The newer grants being processed and funded at Fairfield University include these expenses for IT support, lab support to run the scenarios, and technology upgrades. This adds additional administrative work to the faculty receiving the grants and needs to be carefully considered in their workload and future assignments. Other challenges include changes that occur at the university level, including but not restricted to changes in the course management system vendors, incorporation of university-wide portfolios as the portals to student learning, and continuous upgrading of classroom and faculty technologies (e.g., computers) to keep pace with the technologic advancements. Sometimes, learning to work with what you have, recognizing its potential, and visualizing how it fits in your curriculum are key, without thinking you have to have the newest and the most up-to-date materials. Purchasing the newest things on the market is a risky and time-consuming endeavor as shown in Table 6.1.
CONCLUSION
We recognize the variety of programs, needs, and resources for each school of nursing. The complex factors of a university’s strategic plans and missions, administrative support, outside funding opportunities, and the like are beyond the breadth and depth of this book.
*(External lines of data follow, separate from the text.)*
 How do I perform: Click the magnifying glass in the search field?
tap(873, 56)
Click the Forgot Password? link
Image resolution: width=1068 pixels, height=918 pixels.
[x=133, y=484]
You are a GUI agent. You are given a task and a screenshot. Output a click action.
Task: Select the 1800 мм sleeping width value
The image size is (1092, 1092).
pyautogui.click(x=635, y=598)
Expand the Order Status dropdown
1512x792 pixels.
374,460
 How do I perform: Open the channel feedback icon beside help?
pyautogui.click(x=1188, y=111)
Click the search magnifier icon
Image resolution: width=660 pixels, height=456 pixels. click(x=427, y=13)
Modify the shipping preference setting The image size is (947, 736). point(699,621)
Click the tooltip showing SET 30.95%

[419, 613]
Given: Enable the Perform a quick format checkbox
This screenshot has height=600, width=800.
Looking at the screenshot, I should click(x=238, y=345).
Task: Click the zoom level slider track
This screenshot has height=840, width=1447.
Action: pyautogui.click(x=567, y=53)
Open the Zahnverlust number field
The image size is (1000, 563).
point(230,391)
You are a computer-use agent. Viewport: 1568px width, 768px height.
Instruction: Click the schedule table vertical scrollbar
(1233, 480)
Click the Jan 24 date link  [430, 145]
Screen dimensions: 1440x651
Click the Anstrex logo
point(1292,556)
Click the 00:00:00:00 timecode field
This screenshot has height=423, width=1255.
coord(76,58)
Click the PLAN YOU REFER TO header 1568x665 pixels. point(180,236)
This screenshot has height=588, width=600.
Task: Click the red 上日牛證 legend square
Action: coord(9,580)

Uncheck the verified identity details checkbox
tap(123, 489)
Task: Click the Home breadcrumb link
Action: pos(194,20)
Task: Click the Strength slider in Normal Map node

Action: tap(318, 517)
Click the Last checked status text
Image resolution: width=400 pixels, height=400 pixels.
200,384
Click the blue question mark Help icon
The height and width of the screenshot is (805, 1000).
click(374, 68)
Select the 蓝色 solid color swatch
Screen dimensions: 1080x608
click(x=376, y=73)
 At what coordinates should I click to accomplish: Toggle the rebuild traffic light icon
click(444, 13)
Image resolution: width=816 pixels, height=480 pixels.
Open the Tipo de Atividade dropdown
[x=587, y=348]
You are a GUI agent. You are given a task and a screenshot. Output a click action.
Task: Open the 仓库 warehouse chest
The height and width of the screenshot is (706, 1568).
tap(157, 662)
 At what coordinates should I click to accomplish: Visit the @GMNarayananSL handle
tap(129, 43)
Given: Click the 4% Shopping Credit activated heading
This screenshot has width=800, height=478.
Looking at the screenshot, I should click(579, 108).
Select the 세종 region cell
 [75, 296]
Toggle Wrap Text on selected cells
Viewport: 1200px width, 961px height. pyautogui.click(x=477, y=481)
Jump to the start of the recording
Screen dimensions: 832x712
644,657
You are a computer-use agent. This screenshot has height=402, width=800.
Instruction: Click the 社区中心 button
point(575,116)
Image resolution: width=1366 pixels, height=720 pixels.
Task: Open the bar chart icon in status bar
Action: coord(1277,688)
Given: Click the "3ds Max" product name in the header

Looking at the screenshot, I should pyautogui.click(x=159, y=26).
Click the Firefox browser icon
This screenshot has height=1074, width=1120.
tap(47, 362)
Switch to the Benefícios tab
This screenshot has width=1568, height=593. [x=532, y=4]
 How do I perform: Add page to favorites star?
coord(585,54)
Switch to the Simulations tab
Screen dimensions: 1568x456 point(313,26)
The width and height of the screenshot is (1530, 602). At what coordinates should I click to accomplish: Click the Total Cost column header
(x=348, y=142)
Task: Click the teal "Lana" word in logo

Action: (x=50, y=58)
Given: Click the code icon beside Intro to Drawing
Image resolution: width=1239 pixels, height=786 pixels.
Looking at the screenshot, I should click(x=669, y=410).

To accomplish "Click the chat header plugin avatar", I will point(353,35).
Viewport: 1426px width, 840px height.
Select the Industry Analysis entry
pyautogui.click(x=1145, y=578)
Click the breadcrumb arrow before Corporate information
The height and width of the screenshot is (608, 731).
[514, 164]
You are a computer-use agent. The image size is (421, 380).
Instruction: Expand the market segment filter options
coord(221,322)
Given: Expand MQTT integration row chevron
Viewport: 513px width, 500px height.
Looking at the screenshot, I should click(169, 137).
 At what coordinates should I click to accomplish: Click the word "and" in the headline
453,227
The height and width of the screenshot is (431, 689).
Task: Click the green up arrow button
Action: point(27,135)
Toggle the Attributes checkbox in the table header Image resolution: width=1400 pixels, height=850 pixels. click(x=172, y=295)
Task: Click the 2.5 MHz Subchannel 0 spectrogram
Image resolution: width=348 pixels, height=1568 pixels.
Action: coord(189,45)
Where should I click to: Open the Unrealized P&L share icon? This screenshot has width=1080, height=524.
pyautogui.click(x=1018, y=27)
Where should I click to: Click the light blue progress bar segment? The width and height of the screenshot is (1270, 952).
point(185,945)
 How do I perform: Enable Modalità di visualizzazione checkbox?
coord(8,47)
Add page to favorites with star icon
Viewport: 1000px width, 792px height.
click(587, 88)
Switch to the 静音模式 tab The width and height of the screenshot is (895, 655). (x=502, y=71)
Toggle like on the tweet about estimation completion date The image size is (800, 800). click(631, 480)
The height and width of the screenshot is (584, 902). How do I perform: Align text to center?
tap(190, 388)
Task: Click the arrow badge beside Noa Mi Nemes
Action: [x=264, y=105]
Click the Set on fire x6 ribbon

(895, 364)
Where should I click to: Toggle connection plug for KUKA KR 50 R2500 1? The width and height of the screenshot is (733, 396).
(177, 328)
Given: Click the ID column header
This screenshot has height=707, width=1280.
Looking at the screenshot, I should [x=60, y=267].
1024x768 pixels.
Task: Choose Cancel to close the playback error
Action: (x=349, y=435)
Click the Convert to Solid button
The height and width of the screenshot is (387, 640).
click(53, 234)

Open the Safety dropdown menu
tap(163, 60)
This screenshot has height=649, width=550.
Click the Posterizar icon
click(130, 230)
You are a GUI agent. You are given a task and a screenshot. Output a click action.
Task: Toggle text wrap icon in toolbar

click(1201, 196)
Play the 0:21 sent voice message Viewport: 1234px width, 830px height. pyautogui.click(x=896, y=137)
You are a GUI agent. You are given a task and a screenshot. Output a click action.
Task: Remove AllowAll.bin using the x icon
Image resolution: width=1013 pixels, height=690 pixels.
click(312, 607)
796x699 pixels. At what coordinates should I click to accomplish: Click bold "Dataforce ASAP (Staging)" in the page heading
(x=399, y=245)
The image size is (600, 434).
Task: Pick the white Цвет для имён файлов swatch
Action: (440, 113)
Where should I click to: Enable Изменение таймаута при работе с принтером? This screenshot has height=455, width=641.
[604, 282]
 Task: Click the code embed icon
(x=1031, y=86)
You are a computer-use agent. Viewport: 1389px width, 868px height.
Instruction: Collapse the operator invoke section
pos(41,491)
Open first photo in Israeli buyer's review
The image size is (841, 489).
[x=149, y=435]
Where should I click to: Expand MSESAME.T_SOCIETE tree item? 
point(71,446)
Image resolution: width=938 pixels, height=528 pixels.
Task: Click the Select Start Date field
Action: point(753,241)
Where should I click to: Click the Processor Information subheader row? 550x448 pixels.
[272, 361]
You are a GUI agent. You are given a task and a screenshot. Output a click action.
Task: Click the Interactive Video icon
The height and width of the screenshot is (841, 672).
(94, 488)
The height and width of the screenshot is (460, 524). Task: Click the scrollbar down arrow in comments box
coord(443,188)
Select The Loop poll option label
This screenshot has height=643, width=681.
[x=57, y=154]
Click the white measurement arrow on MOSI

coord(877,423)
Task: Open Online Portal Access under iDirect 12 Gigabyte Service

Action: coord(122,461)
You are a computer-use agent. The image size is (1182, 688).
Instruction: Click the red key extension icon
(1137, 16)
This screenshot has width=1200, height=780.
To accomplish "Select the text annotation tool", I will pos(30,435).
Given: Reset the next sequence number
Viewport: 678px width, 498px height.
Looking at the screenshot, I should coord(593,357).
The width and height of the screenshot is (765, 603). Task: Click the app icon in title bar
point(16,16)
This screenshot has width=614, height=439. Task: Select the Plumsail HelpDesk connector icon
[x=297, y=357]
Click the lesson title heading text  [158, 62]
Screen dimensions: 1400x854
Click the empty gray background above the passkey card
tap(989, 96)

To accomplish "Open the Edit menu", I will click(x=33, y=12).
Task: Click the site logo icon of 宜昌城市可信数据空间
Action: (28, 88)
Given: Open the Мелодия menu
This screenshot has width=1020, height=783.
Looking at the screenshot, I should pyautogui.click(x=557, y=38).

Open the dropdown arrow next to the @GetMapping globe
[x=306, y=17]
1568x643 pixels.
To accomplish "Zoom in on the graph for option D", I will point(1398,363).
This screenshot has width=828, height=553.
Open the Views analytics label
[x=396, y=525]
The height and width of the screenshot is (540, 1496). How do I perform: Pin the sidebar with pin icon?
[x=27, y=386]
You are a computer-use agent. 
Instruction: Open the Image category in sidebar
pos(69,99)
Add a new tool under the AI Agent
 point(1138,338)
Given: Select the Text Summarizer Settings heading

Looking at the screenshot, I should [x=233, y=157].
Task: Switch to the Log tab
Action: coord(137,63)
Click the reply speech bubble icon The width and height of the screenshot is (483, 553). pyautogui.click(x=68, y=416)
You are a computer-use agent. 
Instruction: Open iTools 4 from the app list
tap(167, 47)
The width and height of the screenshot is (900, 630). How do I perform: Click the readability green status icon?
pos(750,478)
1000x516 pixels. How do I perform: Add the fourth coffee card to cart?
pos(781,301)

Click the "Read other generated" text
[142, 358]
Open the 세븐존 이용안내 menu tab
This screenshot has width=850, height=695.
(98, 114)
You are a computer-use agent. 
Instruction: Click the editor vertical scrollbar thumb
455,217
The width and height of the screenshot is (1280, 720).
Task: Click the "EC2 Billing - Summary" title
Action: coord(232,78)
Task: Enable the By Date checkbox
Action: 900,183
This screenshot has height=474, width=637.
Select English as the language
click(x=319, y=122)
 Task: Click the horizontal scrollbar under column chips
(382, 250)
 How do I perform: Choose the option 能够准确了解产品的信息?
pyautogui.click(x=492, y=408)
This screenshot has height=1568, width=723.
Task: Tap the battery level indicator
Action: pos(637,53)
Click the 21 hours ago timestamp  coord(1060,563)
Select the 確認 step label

However, we hope that through sharing our stories, we have given you some insight into potential problems that may arise as well as ways to best meet the challenges associated with this paradigm shift. Throughout this book, other authors have shared their stories about how they are using simulation, the type of environment in which it is used, and what needs specific to their disciplines are most helpful for the successful integration of simulation.
Change is never easy, and finding a champion to lead faculty, students, administration, and staff down this path makes a big difference in how a learning resource center is perceived and how likely it is to succeed. The take-home message is this: Persist, go slowly, think outside the box, and garner the support of those around you to create a vision of how things will work best for you, your faculty, your university, and your students. But, most important, have fun! Share your stories. Laugh, learn, and embrace the process. The potential for growth is limitless. Good luck!